Ferrotoxicity: Multiple Mechanisms of Action
2014
Increasingly, we are becoming aware that excessive/misplaced iron is a notable risk factor for a broad spectrum of diseases [1]. Moreover, the mechanisms of ferrotoxicity differ significantly among specific diseases. Infectious diseases and cancers Iron is dangerous because it is an essential growth factor for most bacterial, all fungal and all protozoan infections [2] as well as for all cancer cells [3]. Although viruses do not have independent metabolism, enhanced host iron is needed for viral synthesis [2]. Our bodies employ a constitutive iron withholding defense system that strives to prevent invader access to the metal. Moreover, the system is promptly and markedly upregulated at the time of threatened microbial and viral infections and cancer cell invasions [4]. Chronic diseases Iron is dangerous because of its oxidative potential for highly sensitive key cells that are specific for the disease. Examples of the key cells include: (1) anterior pituitary cells that stimulate endocrine gland activities [5], (2) osteoblasts that rebuild bone [6] and (3) pancreatic beta cells that produce insulin [7]. These cells are killed by concentrations of iron that are several orders of magnitude lower than lethal quantities of iron for hepatocytes, macrophages, osteoclasts and pancreatic exocrine cells.
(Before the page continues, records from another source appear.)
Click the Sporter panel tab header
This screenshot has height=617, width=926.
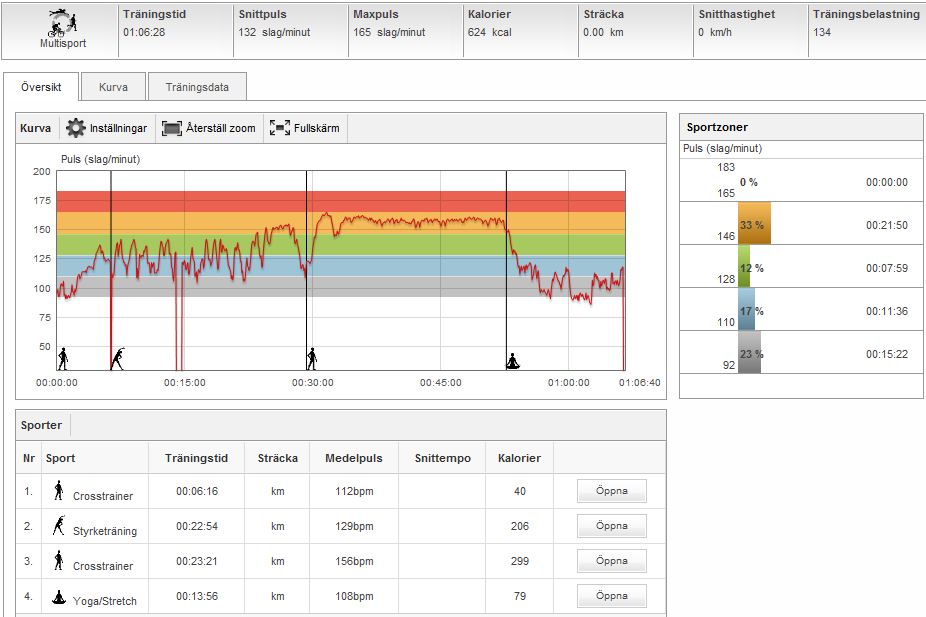point(42,425)
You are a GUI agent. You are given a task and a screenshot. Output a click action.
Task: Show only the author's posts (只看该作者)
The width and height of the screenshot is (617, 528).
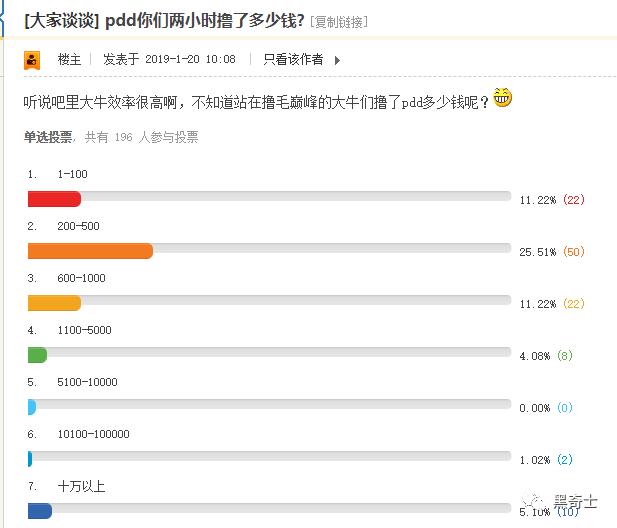tap(293, 60)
Thus it can be predicted that, in other chronic diseases, key body cells for relevant organ functions likewise will be found to be unusually sensitive to iron killing. A prime nominee is the ventricular cardiomyocyte, essential for heart health [8]. Conclusion Excessive/misplaced iron, a ubiquitous component of disease causation, is dangerous in two ways. For infections and cancers, the metal is essential for invader growth. For chronic maladies, the metal is exceptionally lethal for key cells that are required for specific organ functions.